Downing is one of the best varieties of its species. The trees are large, usually productive, not often sterile as are some of its near of kin sorts and for a southern plum the variety is remarkably hardy, never having suffered in Geneva from cold. The only fault that can be found with the tree is that the foliage is quite susceptible to the shot-hole fungus. The fruit is particularly attractive with its bright, solid, garnet-red skin, golden flesh and sweet, pleasant flavor. Unfortunately the flesh is a little too fibrous and clings too tenaciously to the stone for pleasant eating. Downing adds a pleasing variety to any collection of plums and in some regions ought to sell with profit to the grower for the markets.

H. A. Terry of Crescent, Iowa, grew Downing from seed of the Wild Goose, which the originator thinks was fertilized by some Americana variety. The Downing, however, shows no traces of Americana parentage. It is reported as originating in 1882 and first fruiting in 1885. The American Pomological Society placed this variety on its fruit catalog list in 1897.

Tree large, spreading, flat-topped, hardy in New York, variable in productiveness; branches rough, dark gray, with a few large lenticels; branchlets slender, with very short internodes, greenish-red changing to dull reddish-brown, glossy, somewhat pubescent, with numerous, small, slightly raised lenticels; leaf-buds small, short, obtuse, appressed.
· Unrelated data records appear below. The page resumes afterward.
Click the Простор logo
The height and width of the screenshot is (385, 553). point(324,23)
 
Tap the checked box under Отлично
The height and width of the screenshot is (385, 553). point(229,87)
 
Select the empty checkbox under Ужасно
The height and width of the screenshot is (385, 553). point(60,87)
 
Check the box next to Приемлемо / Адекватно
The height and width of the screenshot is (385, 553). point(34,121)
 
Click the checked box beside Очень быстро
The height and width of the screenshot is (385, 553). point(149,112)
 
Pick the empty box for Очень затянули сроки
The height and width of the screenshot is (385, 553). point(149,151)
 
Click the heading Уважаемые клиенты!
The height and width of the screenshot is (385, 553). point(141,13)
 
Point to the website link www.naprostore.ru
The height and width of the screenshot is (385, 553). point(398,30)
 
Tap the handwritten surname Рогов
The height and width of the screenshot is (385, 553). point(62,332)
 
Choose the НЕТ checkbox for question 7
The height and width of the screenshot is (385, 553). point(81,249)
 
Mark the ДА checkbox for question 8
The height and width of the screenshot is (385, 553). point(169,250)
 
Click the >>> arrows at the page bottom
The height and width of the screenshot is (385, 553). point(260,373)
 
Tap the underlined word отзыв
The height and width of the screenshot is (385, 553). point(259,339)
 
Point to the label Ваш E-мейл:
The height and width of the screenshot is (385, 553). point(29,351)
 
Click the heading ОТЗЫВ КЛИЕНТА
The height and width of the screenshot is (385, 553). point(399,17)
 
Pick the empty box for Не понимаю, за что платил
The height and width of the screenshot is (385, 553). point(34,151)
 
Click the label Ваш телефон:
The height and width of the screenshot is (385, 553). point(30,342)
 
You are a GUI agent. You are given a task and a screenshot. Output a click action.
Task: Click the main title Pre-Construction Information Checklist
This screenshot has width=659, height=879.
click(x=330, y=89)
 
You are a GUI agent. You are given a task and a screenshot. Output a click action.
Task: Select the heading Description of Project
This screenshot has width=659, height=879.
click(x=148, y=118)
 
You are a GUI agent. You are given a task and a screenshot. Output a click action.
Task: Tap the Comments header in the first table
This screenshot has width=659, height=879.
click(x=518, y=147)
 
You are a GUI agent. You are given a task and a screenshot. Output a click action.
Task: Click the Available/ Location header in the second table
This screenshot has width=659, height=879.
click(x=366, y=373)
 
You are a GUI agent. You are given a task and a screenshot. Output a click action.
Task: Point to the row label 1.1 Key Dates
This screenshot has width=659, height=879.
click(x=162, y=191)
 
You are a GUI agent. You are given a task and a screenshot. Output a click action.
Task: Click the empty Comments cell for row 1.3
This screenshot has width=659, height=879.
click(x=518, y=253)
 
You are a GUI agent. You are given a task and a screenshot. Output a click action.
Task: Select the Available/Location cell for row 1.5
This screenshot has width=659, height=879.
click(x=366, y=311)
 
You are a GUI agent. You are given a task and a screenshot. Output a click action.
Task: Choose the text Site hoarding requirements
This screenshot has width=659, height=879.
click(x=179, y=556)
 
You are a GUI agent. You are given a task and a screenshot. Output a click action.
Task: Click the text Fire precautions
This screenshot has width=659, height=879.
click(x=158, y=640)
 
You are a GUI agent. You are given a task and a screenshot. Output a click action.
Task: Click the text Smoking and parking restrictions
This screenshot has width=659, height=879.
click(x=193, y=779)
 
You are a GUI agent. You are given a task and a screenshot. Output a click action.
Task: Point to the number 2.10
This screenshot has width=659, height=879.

Leaves folded upward, broadly lanceolate, peach-like, one and three-eighths inches wide, three inches long, thin; upper surface reddish late in the fall, smooth, glabrous, with deeply grooved midrib; lower surface glabrous except along the midrib and larger veins; apex taper-pointed, margin very finely serrate, eglandular or sometimes with small dark glands; petiole thirteen-sixteenths inch long, slender, tinged with red, pubescent along one side, glandless or with from one to five small, globose, yellowish-red glands usually on the stalk.